Records from a dataset:
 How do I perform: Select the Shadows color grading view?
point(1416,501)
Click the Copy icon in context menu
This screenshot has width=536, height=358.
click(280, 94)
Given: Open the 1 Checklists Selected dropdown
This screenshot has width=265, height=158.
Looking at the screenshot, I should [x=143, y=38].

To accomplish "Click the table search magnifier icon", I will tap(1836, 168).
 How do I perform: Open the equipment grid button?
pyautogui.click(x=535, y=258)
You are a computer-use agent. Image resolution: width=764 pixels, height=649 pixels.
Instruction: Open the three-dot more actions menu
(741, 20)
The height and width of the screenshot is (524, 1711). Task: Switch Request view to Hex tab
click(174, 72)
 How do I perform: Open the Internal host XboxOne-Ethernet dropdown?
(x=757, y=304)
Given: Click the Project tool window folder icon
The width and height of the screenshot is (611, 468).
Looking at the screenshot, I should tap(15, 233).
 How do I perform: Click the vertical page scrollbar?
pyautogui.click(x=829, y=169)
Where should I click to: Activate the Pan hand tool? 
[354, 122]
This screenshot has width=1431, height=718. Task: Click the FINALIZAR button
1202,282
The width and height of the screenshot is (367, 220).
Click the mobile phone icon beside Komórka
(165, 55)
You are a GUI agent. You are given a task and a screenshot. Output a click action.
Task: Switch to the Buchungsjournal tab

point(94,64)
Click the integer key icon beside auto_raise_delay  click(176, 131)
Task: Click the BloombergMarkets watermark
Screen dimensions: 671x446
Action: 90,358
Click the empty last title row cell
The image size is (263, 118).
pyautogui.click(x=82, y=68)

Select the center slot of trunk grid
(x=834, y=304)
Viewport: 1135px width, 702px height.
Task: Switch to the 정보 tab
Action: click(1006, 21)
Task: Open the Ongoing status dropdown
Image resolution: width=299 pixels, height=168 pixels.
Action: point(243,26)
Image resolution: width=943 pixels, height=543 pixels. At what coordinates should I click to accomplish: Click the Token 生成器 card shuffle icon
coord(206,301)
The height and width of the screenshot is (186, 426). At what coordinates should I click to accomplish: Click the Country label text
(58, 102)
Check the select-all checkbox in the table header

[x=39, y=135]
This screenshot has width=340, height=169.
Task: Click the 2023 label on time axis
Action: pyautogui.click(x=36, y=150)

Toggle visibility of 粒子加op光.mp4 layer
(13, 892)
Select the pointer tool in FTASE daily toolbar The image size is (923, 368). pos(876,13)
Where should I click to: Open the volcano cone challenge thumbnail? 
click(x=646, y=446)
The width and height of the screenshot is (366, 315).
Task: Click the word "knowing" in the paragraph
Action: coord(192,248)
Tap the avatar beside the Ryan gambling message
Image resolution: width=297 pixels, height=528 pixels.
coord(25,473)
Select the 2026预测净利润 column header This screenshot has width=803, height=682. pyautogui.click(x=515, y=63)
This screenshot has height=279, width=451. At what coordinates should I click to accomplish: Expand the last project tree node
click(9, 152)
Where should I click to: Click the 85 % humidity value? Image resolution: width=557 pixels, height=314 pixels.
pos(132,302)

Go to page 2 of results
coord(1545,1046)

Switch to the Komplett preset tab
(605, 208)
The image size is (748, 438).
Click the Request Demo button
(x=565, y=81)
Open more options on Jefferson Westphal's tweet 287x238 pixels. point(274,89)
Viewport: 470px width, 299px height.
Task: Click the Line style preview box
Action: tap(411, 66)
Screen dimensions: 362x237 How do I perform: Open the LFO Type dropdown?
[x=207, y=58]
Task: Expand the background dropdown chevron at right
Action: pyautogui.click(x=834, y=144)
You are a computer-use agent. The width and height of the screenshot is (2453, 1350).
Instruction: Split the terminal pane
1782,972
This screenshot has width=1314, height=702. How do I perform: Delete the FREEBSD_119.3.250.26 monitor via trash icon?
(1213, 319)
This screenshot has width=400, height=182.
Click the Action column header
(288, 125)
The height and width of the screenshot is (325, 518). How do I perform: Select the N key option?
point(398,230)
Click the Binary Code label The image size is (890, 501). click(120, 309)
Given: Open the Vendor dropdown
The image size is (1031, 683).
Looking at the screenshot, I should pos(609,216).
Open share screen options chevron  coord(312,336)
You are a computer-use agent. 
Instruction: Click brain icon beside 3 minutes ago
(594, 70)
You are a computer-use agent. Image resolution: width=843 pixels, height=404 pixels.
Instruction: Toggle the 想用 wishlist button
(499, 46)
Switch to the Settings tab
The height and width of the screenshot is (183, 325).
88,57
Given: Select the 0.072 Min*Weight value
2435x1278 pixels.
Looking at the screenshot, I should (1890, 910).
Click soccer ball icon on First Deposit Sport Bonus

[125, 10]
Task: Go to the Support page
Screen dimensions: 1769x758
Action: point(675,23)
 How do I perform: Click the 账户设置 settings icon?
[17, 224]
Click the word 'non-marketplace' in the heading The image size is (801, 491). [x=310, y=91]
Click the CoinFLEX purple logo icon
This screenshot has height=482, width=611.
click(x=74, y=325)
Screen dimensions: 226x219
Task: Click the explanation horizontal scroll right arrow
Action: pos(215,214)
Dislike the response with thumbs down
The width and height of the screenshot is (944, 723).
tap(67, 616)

The problem: Write out all of the records above line for line, reproducing them precisely.

Expected answer:
 How do I perform: Select the Shadows color grading view?
point(1416,501)
Click the Copy icon in context menu
This screenshot has width=536, height=358.
click(280, 94)
Given: Open the 1 Checklists Selected dropdown
This screenshot has width=265, height=158.
Looking at the screenshot, I should [x=143, y=38].

To accomplish "Click the table search magnifier icon", I will tap(1836, 168).
 How do I perform: Open the equipment grid button?
pyautogui.click(x=535, y=258)
You are a computer-use agent. Image resolution: width=764 pixels, height=649 pixels.
Instruction: Open the three-dot more actions menu
(741, 20)
The height and width of the screenshot is (524, 1711). Task: Switch Request view to Hex tab
click(174, 72)
 How do I perform: Open the Internal host XboxOne-Ethernet dropdown?
(x=757, y=304)
Given: Click the Project tool window folder icon
The width and height of the screenshot is (611, 468).
Looking at the screenshot, I should tap(15, 233).
 How do I perform: Click the vertical page scrollbar?
pyautogui.click(x=829, y=169)
Where should I click to: Activate the Pan hand tool? 
[354, 122]
This screenshot has width=1431, height=718. Task: Click the FINALIZAR button
1202,282
The width and height of the screenshot is (367, 220).
Click the mobile phone icon beside Komórka
(165, 55)
You are a GUI agent. You are given a task and a screenshot. Output a click action.
Task: Switch to the Buchungsjournal tab

point(94,64)
Click the integer key icon beside auto_raise_delay  click(176, 131)
Task: Click the BloombergMarkets watermark
Screen dimensions: 671x446
Action: 90,358
Click the empty last title row cell
The image size is (263, 118).
pyautogui.click(x=82, y=68)

Select the center slot of trunk grid
(x=834, y=304)
Viewport: 1135px width, 702px height.
Task: Switch to the 정보 tab
Action: click(1006, 21)
Task: Open the Ongoing status dropdown
Image resolution: width=299 pixels, height=168 pixels.
Action: point(243,26)
Image resolution: width=943 pixels, height=543 pixels. At what coordinates should I click to accomplish: Click the Token 生成器 card shuffle icon
coord(206,301)
The height and width of the screenshot is (186, 426). At what coordinates should I click to accomplish: Click the Country label text
(58, 102)
Check the select-all checkbox in the table header

[x=39, y=135]
This screenshot has width=340, height=169.
Task: Click the 2023 label on time axis
Action: pyautogui.click(x=36, y=150)

Toggle visibility of 粒子加op光.mp4 layer
(13, 892)
Select the pointer tool in FTASE daily toolbar The image size is (923, 368). pos(876,13)
Where should I click to: Open the volcano cone challenge thumbnail? 
click(x=646, y=446)
The width and height of the screenshot is (366, 315).
Task: Click the word "knowing" in the paragraph
Action: coord(192,248)
Tap the avatar beside the Ryan gambling message
Image resolution: width=297 pixels, height=528 pixels.
coord(25,473)
Select the 2026预测净利润 column header This screenshot has width=803, height=682. pyautogui.click(x=515, y=63)
This screenshot has height=279, width=451. At what coordinates should I click to accomplish: Expand the last project tree node
click(9, 152)
Where should I click to: Click the 85 % humidity value? Image resolution: width=557 pixels, height=314 pixels.
pos(132,302)

Go to page 2 of results
coord(1545,1046)

Switch to the Komplett preset tab
(605, 208)
The image size is (748, 438).
Click the Request Demo button
(x=565, y=81)
Open more options on Jefferson Westphal's tweet 287x238 pixels. point(274,89)
Viewport: 470px width, 299px height.
Task: Click the Line style preview box
Action: tap(411, 66)
Screen dimensions: 362x237 How do I perform: Open the LFO Type dropdown?
[x=207, y=58]
Task: Expand the background dropdown chevron at right
Action: pyautogui.click(x=834, y=144)
You are a computer-use agent. The width and height of the screenshot is (2453, 1350).
Instruction: Split the terminal pane
1782,972
This screenshot has width=1314, height=702. How do I perform: Delete the FREEBSD_119.3.250.26 monitor via trash icon?
(1213, 319)
This screenshot has width=400, height=182.
Click the Action column header
(288, 125)
The height and width of the screenshot is (325, 518). How do I perform: Select the N key option?
point(398,230)
Click the Binary Code label The image size is (890, 501). click(120, 309)
Given: Open the Vendor dropdown
The image size is (1031, 683).
Looking at the screenshot, I should pos(609,216).
Open share screen options chevron  coord(312,336)
You are a computer-use agent. 
Instruction: Click brain icon beside 3 minutes ago
(594, 70)
You are a computer-use agent. Image resolution: width=843 pixels, height=404 pixels.
Instruction: Toggle the 想用 wishlist button
(499, 46)
Switch to the Settings tab
The height and width of the screenshot is (183, 325).
88,57
Given: Select the 0.072 Min*Weight value
2435x1278 pixels.
Looking at the screenshot, I should (1890, 910).
Click soccer ball icon on First Deposit Sport Bonus

[125, 10]
Task: Go to the Support page
Screen dimensions: 1769x758
Action: point(675,23)
 How do I perform: Click the 账户设置 settings icon?
[17, 224]
Click the word 'non-marketplace' in the heading The image size is (801, 491). [x=310, y=91]
Click the CoinFLEX purple logo icon
This screenshot has height=482, width=611.
click(x=74, y=325)
Screen dimensions: 226x219
Task: Click the explanation horizontal scroll right arrow
Action: pos(215,214)
Dislike the response with thumbs down
The width and height of the screenshot is (944, 723).
tap(67, 616)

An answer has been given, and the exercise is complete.